3) Envisioning new scenarios, something
we can all work on, as well as the media, artists. I'll show you
an image to prove my point. It’s taken from a 1974 book,
called “Barbapapa’s ark”. Barbapapa himself has kindly allowed me to use it,
he actually wrote me a personal email! What does this image show you?
It shows you a world where men and women have achieved a lifestyle
where limited resources don't imply limited happiness.
This image changed my (generation’s) worldview,
and it is as important as the work of scientists and engineers.
Changing the worldview will be also important for a second reason.
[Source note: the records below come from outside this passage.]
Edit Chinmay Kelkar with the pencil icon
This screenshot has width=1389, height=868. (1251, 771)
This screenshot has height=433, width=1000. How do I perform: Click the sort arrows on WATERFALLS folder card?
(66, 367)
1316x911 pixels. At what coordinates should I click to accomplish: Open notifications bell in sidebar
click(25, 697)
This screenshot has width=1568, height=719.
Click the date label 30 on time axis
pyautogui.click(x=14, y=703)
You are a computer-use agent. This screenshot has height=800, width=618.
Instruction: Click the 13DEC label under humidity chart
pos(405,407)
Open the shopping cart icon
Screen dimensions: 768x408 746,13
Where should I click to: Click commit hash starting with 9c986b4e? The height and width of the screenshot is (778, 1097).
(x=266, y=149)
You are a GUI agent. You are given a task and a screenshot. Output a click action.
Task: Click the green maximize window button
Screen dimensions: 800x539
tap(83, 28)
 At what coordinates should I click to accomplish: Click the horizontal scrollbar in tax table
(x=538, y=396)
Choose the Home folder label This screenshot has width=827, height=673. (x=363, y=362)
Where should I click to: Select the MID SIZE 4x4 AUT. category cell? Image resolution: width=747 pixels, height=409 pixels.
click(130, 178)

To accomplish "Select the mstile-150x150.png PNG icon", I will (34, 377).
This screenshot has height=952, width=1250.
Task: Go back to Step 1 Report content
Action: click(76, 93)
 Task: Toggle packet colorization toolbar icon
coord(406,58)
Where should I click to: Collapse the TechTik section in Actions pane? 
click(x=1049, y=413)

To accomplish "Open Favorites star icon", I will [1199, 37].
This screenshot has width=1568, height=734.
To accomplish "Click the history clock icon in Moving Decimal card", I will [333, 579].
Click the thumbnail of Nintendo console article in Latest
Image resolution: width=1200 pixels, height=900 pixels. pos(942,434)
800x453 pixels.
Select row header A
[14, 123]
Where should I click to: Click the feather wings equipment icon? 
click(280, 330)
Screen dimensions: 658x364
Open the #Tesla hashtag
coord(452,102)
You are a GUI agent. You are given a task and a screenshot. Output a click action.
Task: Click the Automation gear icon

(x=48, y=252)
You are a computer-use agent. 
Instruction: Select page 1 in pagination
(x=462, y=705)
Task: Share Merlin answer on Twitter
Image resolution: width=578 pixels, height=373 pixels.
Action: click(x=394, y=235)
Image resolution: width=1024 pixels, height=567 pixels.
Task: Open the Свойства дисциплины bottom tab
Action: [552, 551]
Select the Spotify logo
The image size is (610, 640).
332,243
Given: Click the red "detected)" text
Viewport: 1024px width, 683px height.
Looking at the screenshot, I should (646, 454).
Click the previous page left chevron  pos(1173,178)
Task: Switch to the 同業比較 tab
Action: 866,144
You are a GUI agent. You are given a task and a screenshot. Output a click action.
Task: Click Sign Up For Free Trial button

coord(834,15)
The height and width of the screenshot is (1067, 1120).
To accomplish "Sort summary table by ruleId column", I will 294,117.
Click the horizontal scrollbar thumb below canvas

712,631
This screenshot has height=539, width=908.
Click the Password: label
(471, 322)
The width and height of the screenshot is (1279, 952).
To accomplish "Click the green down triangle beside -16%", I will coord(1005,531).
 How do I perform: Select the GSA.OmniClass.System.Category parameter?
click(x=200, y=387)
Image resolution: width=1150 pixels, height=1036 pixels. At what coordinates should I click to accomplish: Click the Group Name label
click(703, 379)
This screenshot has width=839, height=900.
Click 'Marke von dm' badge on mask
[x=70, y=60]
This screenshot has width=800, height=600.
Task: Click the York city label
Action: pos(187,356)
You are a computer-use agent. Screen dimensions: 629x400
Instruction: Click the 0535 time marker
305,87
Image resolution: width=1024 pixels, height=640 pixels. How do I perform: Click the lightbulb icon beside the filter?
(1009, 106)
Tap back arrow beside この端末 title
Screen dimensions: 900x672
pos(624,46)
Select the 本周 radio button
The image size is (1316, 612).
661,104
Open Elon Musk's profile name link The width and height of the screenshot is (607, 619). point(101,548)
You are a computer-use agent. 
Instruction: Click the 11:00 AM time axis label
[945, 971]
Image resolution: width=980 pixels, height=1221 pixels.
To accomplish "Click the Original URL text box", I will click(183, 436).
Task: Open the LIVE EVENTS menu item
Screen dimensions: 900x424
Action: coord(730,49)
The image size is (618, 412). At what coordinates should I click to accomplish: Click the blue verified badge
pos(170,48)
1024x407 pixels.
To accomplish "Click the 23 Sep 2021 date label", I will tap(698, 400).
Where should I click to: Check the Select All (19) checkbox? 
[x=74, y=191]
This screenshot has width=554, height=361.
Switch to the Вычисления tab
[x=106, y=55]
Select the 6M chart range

We have seen that technological answers to the problem are, at least for the medium run, already there. What’s truly missing
are the institutions. Democracy, as we know it today, is not ready
to solve a worldwide problem that requires a cooperation
between all the countries on Earth, and has a timeframe of decades, if not centuries.
Democracy, as we know it today, is limited in its time horizon,
by policy makers’ mandates, namely four-five years.
And until we find a way of imagining a democratic system that thinks beyond
so short a horizon, there will be little chance to effectively address
the climate change problem, even with all the technological tools at our disposal.
But even if our politicians' sight isn't longer
than four, five years, our sight is!
As (grand)parents, as aunts and uncles, we think on a longer scale. In 2050,
my sons will be 40, so figuring out how the world will look like in 2050 does matter to me.
It does matter to us. It’s not irrelevant... and we can impact a lot. First, we can work
to change our habits and reduce the energy demand: we have seen
how important energy saving can be.
And second, we can do our part, as voters, to imagine a different democracy.
So we are probably the answer to the question: “how to shift
from a world like this, to a world that looks instead like this”.
Thank you very much.
(Applause)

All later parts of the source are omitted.